Task to complete:
Copy out the records starting with the line that contains "O škole (352, 674)" and going on through the line that contains "Российские (73, 555)", requests included. Multiply every coordinate in the answers by 2.4 and round to whole numbers, with halves rounded up.

*** Given records ***

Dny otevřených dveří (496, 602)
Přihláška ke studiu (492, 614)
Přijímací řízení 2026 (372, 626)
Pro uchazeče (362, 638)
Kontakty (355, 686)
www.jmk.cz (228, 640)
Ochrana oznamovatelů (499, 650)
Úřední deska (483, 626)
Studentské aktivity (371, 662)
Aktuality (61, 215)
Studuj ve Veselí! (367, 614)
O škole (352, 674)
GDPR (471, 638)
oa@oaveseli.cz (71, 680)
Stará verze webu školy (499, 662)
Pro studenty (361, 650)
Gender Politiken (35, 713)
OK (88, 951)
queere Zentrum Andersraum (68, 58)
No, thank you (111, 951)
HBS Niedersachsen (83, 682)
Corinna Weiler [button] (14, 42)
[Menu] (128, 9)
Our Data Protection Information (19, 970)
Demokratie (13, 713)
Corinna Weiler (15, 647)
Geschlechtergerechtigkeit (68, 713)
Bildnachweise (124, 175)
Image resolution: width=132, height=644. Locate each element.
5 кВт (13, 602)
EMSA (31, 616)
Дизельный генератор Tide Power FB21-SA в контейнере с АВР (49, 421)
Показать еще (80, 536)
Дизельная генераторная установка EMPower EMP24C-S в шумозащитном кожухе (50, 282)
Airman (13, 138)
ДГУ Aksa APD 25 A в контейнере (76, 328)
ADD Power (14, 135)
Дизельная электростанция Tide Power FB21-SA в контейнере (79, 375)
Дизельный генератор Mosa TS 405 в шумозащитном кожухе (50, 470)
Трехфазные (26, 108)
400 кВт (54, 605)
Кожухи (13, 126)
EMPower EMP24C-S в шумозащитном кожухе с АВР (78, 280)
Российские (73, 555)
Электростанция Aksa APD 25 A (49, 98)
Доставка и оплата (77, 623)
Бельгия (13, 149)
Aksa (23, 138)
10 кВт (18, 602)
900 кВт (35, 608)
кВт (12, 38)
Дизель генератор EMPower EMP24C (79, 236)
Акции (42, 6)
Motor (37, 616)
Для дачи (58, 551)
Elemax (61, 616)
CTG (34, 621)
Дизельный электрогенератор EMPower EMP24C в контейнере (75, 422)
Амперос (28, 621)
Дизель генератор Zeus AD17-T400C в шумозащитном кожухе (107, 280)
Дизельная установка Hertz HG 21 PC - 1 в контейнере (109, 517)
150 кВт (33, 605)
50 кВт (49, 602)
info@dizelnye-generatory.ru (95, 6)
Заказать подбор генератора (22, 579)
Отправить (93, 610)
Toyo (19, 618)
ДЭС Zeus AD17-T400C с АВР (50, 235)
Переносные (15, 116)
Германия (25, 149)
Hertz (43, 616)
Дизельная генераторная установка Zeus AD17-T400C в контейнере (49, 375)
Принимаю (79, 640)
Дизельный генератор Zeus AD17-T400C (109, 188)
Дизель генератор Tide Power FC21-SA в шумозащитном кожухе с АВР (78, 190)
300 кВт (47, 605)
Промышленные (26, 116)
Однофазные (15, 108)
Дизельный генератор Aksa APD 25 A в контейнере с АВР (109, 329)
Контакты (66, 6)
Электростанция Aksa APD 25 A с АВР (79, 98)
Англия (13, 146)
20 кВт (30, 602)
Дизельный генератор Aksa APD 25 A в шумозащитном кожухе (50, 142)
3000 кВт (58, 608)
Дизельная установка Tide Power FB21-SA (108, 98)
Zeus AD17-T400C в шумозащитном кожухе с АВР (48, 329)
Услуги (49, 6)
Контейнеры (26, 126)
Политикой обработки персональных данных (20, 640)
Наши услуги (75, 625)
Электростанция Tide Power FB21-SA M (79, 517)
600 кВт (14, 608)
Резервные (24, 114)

***

Written response:
O škole (845, 1618)
GDPR (1130, 1531)
oa@oaveseli.cz (170, 1632)
Stará verze webu školy (1198, 1589)
Pro studenty (866, 1560)
Gender Politiken (84, 1711)
OK (211, 2282)
queere Zentrum Andersraum (163, 139)
No, thank you (266, 2282)
HBS Niedersachsen (199, 1637)
Corinna Weiler [button] (34, 101)
[Menu] (307, 22)
Our Data Protection Information (46, 2328)
Demokratie (31, 1711)
Corinna Weiler (36, 1553)
Geschlechtergerechtigkeit (163, 1711)
Bildnachweise (298, 420)
Image resolution: width=132, height=644. Locate each element.
5 кВт (31, 1445)
EMSA (74, 1478)
Дизельный генератор Tide Power FB21-SA в контейнере с АВР (118, 1010)
Показать еще (192, 1286)
Дизельная генераторная установка EMPower EMP24C-S в шумозащитном кожухе (120, 677)
Airman (31, 331)
ДГУ Aksa APD 25 A в контейнере (182, 787)
ADD Power (34, 324)
Дизельная электростанция Tide Power FB21-SA в контейнере (190, 900)
Дизельный генератор Mosa TS 405 в шумозащитном кожухе (120, 1128)
Трехфазные (62, 259)
400 кВт (130, 1452)
Кожухи (31, 302)
EMPower EMP24C-S в шумозащитном кожухе с АВР (187, 672)
Российские (175, 1332)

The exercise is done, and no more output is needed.